- _Brief_
Please answer from the text on Dragon Army Barracks: how many consecutive hours did likely participants in the final house spend in the writer's company a couple of weekends ago?

* begin Extracted text *

In other words, it's fair to view this whole post as an attempt to prove general trustworthiness (in both domain expertise and overall sanity), because—well—that's what it is.  In milieu like the military, authority figures expect (and get) obedience irrespective of whether or not they've earned their underlings' trust; rationalists tend to have a much higher bar before they're willing to subordinate their decisionmaking processes, yet still that's something this sort of model requires of its members (at least from time to time, in some domains, in a preliminary "try things with benefit of the doubt" sort of way).  I posit that Dragon Army Barracks works (where "works" means "is good and produces both individual and collective results that outstrip other group houses by at least a factor of three") if and only if its members are willing to hold doubt in reserve and act with full force in spite of reservations—if they're willing to trust me more than they trust their own sense of things (at least in the moment, pending later explanation and recalibration on my part or theirs or both). 

And since that's a) the central difference between DA and all the other group houses, which are collections of non-subordinate equals, and b) quite the ask, especially in a rationalist community, it's entirely appropriate that it be given the greatest scrutiny.  Likely participants in the final house spent ~64 consecutive hours in my company a couple of weekends ago, specifically to play around with living under my thumb and see whether it's actually a good place to be; they had all of the concerns one would expect and (I hope) had most of those concerns answered to their satisfaction.  The rest of you will have to make do with grilling me in the comments here. 

  

 

"Why was Tyler Durden building an army?  To what purpose?  For what greater good? ...in Tyler we trusted." 

  

Power and authority are generally anti-epistemic—for every instance of those-in-power defending themselves against the barbarians at the gates or anti-vaxxers or the rise of Donald Trump, there are a dozen instances of them squashing truth, undermining progress that would make them irrelevant, and aggressively promoting the status quo. 

Thus, every attempt by an individual to gather power about themselves is at least suspect, given regular ol' incentive structures and regular ol' fallible humans.  I can (and do) claim to be after a saved world and a bunch of people becoming more the-best-versions-of-themselves-according-to-themselves, but I acknowledge that's exactly the same claim an egomaniac would make, and I acknowledge that the link between "Duncan makes all his housemates wake up together and do pushups" and "the world is incrementally less likely to end in gray goo and agony" is not obvious.

* end Extracted text *
* begin Raw data *

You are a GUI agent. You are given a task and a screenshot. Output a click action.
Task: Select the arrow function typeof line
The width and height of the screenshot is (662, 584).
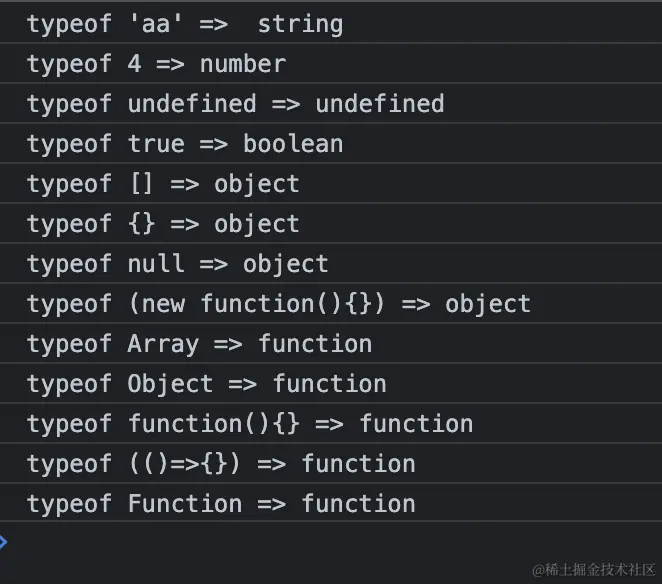point(220,464)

* end Raw data *

- _Correct response_
About 64 consecutive hours.